The book with the exciting cover is @JohnsonJeffro’s collection of literary criticism that helped kick off the #PulpRev movement.

The other one is an anthology of stories taken from Appendix N. Along with some personal additions the editor apparently felt like making.

1/11 ImageImage
As the Anthology is TradPub, I’m not going to lay blame for the title confusion on the editor’s feet. Fact is, you can’t copyright a title. They didn’t do anything legally wrong. Especially where the two books are in different categories.

But read the FULL titles again.

2/11
Someone involved in making this book took Jeffro’s full title, including the subtitle, and changed ONE WORD.

Again, not legally wrong.

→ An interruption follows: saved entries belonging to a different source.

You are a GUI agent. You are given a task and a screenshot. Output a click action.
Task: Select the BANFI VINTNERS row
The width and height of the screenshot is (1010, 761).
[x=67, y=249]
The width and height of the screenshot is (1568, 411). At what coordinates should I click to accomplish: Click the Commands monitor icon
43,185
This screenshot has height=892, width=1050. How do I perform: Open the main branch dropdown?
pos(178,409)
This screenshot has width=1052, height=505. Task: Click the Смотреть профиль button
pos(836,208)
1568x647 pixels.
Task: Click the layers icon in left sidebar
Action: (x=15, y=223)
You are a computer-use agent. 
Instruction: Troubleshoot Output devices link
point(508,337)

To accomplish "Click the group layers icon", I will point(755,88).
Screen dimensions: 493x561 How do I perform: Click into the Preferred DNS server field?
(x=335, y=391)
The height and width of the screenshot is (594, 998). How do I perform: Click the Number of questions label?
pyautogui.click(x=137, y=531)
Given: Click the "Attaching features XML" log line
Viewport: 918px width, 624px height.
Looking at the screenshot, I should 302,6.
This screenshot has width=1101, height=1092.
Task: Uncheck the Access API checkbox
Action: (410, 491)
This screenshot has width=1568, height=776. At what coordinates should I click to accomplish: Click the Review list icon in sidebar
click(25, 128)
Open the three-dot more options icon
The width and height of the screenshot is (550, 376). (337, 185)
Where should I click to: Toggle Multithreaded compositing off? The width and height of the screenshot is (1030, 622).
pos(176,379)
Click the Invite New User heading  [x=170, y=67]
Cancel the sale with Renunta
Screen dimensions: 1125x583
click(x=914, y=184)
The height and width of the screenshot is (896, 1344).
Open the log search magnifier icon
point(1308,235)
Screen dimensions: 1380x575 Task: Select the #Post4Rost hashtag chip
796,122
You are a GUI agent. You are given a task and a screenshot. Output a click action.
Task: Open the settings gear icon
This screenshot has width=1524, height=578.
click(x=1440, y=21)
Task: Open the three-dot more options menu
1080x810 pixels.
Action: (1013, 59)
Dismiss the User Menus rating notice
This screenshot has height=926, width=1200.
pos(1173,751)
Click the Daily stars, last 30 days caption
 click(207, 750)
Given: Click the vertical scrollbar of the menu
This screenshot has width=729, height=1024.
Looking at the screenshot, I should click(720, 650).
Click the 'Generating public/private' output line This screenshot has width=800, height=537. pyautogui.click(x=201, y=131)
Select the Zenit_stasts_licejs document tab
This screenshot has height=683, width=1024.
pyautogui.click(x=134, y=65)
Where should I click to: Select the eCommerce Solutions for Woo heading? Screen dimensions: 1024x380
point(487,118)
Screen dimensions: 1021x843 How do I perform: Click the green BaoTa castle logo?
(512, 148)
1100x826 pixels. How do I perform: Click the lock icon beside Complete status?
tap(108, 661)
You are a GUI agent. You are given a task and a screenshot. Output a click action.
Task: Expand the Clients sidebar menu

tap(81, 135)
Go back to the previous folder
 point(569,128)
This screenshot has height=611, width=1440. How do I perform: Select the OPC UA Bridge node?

But you also can’t tell me it wasn’t deliberate. Especially given the niche nature of the subject.

3/11
Out of 100s of possible titles for their collection of pulp fiction—titles that should evoke adventure and wonder—they just “happened” to land on a dry, academic sounding one?

Riiight...

That it’s so close to the title of Jeffro’s influential book is no accident, folks.

4/11
And make no mistake, Jeffro’s book is enormously influential. The blog posts he eventually published as APPENDIX N kicked off the conversation about D&D’s pulp influences, and were Ground Zero for much of the larger conversation about pulp SFF in general.

5/11
Whether or not you agree with him, Jeffro at least presents an argument: that Appendix N is more than just a list of Gary’s favorite books. Rather, it’s a time capsule of SFF publishing circa 1979, and that D&D could only have been born in an era where pulp was dominant.

6/11
Regardless of where you find yourself falling on Jeffro’s conclusions, his book does what all good literary criticism should do: it forces you to think about and engage with the source material, if only to solidify your own counter arguments.

7/11
As for the other book...

Well, I guess it’s nice to have some of the stories under one cover.

Personally, I already have most of them in various collections. Some several times over. I’d be willing to bet if you even know what Appendix N is, you do, too.

8/11
The Anthology’s introduction also explicitly denies that Appendix N is a “roadmap to understanding D&D.”

Maybe I’m missing something. But I’m having a hard time understanding why an editor who believes that would even bother collecting these stories. What’s the point?

9/11
I guess that’s my question. Who is this Anthology for?

If Appendix N isn’t a “roadmap to understanding D&D,” it’s just a list of books Gary liked. If it’s just a list of books Gary liked, this new book is just a bunch of stories from GARY’S LIST the editor likes.

10/11
And hey, maybe that interests you! If so, then go nuts. Just don’t go in expecting any discussion about what makes Appendix N relevant, important, or interesting.

If you want that, you’ll have to go and read @JohnsonJeffro’s book.